> [What this exercise asks]:
1. Print the passage of the Doom map discussion starting at "Does anyone know" and ending at "February 15, 2010 (UTC)", reproducing it word for word.
2. Output verbatim the rows starting at the line that contains "Open the Calendar app" and ending at the line that contains "Looking at the screenshot, I should 95,964.", both included, and nothing else.

> [Selection]:
Does anyone know what the unknown items (powerups?) are in this version of "Spawning Vats"? The item id (thing id) is 2036, IIRC. 184.108.40.206 22:11, February 15, 2010 (UTC)
- Oops, mistake; the ThingID is 2032 (between 2030 Flag Stand Marker and 2035 Exploding Barrel), and the item (two of the items to be precise) exists only in map 11 ("Spawning Vats") in one room (the "computer console" room, on both sides of the console); it is the only appearance of the item(s) in the entire Doom series. What is it, really? 220.127.116.11 09:26, February 16, 2010 (UTC)
Alright, most ppl kno it's rather simple to partly view the Limbo map (the one that's internally known as E2M1); just import NUKAGE4 - NUKAGE6 flats (w/ XWE or summit), rename the map marker to E1M1 (rename the "first" E1M1 something else) and start the game. That's it. Ak, even though it's a trivial affair to do, d'ya think it's a bit too non-general to include in the article? 18.104.22.168 05:49, March 15, 2010 (UTC)
The levels made by Hall are mostly identical to retail, with the notable exception of texturing, contradicting developer John Romero's statement "most of [Tom Hall's] levels had very little work done to them, in fact".
This doesn't sound like a contradiction to me. I'm reading this as "very few changes were made to them." Where's this quote from originally? Dragonsbrethren 10:06, August 25, 2010 (UTC)
- IIRC I have read a similar Romero quote in an age-old (online?) interview, but I cannot find it now. It does seem ambiguous; Romero, arguably outspoken and bubbly, is not the most eloquent of people. Watch any interview video from back in the day and you'll quickly agree. Anyhows, the closest thing I can find atm seems to be from here: http://romero.smugmug.com/date/2002-01-01/2002-12-31/1/14486_hzjmr . To me too, it seems it has the meaning Hall had done diddly to the levels prior to him being fired, but perhaps it means the opposite; why Hall then would be fired if his work was good enough for retail (bar minimal texturing) is anybody's guess. If the quote really does carry the meaning you are implying, it would make both Romero and Carmack sinister fellows indeed (firing a guy and removing him of all possible benefits--a friend, no less--for doing his job, whilst themselves reaping rewards amounting to hundreds of dollars); I find it hard to believe they would be that cold hearted. Then again, that is just opinion. Factually, the text can perhaps be read both ways, that is true. Your interpretation is very, very dark, though. Reword if you like. 22.214.171.124 10:41, September 6, 2010 (UTC)

> [Records for this task]:

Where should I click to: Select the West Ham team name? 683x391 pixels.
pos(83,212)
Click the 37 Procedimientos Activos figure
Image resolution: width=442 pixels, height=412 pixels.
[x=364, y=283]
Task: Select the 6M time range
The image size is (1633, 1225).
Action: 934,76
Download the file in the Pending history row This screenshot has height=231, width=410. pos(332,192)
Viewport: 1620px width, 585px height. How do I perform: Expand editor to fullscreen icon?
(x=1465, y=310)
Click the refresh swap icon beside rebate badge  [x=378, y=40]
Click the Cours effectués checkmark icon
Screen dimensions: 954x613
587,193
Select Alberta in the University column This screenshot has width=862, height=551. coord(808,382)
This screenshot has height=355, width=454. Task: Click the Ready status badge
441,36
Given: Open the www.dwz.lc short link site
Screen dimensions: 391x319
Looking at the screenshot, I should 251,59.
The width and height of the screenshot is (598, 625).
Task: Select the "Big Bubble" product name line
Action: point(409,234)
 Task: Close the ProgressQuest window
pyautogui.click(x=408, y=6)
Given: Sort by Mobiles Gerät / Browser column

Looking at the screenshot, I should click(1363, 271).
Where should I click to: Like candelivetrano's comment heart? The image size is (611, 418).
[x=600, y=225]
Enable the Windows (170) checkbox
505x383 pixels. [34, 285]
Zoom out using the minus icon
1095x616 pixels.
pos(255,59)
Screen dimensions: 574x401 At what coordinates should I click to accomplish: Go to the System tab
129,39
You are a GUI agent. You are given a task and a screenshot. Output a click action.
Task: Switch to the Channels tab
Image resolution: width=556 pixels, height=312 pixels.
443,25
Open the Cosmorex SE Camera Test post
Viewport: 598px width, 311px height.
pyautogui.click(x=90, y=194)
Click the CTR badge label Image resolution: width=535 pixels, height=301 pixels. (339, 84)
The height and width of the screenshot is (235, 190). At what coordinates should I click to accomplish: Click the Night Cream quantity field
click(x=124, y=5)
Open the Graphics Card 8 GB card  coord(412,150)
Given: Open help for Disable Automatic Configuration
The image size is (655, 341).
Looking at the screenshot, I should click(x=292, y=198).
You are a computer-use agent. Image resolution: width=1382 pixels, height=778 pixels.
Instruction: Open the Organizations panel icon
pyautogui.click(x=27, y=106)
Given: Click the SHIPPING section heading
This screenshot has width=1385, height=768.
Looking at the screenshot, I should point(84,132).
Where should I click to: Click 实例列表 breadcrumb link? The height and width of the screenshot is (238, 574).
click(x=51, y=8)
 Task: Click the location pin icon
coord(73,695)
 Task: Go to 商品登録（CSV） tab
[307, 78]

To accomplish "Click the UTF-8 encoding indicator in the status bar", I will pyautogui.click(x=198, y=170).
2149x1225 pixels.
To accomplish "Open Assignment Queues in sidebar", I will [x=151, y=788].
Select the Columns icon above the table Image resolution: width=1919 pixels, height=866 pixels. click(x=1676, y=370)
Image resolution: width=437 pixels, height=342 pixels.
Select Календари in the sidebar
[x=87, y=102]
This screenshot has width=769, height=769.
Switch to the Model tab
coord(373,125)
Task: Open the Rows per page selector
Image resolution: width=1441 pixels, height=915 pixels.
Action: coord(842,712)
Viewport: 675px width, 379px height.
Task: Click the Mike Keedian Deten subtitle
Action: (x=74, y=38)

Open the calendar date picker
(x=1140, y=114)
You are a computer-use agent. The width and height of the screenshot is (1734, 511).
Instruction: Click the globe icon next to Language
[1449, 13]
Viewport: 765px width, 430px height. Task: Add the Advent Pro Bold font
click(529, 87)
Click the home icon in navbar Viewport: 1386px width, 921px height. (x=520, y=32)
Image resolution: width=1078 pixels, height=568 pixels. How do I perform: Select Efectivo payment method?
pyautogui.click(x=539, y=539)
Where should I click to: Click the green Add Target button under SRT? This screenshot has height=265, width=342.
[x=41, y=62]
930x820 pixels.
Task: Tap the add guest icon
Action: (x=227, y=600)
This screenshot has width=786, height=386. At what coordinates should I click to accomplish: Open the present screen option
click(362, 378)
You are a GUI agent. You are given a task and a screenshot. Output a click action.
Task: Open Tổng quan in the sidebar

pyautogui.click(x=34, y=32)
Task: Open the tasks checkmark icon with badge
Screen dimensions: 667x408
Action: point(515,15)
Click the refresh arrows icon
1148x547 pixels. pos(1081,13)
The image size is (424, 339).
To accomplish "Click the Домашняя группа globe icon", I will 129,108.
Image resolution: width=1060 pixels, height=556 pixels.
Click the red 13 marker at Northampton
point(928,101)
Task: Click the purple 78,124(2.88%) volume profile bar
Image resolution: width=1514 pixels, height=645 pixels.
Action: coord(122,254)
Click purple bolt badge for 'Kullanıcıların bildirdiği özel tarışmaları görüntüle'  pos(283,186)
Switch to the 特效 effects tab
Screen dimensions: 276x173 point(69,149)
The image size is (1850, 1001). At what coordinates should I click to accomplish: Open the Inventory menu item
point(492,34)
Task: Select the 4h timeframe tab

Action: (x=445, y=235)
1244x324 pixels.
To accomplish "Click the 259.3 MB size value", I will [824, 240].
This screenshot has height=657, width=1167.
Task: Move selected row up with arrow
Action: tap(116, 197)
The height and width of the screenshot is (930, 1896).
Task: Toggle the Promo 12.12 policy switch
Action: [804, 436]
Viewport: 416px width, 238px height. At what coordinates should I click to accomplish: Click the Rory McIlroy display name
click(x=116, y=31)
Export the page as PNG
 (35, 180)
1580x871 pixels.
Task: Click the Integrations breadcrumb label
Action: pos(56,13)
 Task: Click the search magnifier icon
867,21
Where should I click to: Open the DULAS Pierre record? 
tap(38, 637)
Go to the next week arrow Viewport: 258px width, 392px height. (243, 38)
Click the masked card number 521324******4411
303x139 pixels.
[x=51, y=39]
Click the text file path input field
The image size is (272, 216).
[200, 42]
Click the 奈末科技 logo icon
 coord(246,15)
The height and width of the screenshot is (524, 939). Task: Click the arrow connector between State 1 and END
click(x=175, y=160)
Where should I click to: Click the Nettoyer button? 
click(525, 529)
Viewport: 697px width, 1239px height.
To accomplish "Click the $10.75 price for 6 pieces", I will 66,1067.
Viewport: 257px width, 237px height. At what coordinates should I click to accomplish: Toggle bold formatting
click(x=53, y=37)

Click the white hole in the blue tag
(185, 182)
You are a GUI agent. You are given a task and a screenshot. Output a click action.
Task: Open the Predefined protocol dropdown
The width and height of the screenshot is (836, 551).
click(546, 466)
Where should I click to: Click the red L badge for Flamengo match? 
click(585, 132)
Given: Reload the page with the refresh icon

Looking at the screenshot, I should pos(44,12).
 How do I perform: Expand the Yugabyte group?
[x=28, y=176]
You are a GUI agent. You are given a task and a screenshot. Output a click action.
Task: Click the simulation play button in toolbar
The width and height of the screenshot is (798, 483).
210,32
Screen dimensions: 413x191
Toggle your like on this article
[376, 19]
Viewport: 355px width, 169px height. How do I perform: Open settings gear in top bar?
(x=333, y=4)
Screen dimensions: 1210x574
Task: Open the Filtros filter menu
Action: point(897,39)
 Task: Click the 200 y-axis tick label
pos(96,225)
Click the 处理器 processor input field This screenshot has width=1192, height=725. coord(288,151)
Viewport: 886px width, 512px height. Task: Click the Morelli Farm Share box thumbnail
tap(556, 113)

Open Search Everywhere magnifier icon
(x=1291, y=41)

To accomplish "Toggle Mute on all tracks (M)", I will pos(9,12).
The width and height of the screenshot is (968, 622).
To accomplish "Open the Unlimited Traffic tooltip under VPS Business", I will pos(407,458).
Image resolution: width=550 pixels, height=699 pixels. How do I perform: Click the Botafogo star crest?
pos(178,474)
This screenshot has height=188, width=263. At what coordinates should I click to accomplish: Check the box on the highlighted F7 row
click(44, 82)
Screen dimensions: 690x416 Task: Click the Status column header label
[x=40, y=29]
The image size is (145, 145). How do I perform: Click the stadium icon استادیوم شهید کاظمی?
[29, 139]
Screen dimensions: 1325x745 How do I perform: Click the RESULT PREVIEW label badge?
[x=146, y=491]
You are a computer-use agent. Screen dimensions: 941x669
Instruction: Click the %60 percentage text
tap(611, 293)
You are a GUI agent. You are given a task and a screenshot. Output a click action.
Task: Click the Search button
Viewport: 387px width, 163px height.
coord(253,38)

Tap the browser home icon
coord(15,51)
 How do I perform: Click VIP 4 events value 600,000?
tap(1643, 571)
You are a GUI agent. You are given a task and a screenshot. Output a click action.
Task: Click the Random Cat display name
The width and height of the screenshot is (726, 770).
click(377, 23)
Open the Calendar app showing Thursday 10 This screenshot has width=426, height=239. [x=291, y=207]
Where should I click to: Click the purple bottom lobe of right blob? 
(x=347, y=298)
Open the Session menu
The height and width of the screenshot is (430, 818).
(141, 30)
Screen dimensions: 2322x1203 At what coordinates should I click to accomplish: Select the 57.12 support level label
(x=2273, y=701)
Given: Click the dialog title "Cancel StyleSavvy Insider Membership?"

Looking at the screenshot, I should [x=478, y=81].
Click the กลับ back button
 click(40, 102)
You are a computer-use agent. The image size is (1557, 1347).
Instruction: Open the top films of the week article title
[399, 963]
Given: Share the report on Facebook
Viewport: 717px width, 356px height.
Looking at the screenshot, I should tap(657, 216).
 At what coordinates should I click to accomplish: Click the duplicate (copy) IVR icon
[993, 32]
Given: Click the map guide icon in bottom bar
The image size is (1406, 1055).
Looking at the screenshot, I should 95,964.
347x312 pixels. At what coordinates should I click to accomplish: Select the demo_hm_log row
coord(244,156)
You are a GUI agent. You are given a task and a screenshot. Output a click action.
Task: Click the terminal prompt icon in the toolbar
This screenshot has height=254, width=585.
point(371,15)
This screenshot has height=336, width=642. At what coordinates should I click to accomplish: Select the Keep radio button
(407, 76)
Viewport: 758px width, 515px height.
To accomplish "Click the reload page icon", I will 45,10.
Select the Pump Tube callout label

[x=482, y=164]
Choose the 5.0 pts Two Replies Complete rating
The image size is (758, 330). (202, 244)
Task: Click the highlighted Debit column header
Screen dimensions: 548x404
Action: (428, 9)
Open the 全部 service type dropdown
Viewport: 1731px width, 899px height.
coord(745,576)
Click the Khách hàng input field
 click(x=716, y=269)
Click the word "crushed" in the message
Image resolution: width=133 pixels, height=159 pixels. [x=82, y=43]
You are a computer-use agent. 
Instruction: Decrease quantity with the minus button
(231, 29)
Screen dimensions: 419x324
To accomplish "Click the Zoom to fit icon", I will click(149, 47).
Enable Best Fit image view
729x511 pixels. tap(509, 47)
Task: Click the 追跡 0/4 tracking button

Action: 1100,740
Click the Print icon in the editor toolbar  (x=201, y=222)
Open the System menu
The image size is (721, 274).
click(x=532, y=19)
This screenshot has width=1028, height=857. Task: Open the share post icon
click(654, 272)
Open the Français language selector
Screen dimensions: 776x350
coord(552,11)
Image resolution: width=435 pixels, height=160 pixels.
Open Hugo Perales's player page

> [Exercise solutions]:
1.
Does anyone know what the unknown items (powerups?) are in this version of "Spawning Vats"? The item id (thing id) is 2036, IIRC. 184.108.40.206 22:11, February 15, 2010 (UTC)

2.
Open the Calendar app showing Thursday 10 This screenshot has width=426, height=239. [x=291, y=207]
Where should I click to: Click the purple bottom lobe of right blob? 
(x=347, y=298)
Open the Session menu
The height and width of the screenshot is (430, 818).
(141, 30)
Screen dimensions: 2322x1203 At what coordinates should I click to accomplish: Select the 57.12 support level label
(x=2273, y=701)
Given: Click the dialog title "Cancel StyleSavvy Insider Membership?"

Looking at the screenshot, I should [x=478, y=81].
Click the กลับ back button
 click(40, 102)
You are a computer-use agent. The image size is (1557, 1347).
Instruction: Open the top films of the week article title
[399, 963]
Given: Share the report on Facebook
Viewport: 717px width, 356px height.
Looking at the screenshot, I should tap(657, 216).
 At what coordinates should I click to accomplish: Click the duplicate (copy) IVR icon
[993, 32]
Given: Click the map guide icon in bottom bar
The image size is (1406, 1055).
Looking at the screenshot, I should 95,964.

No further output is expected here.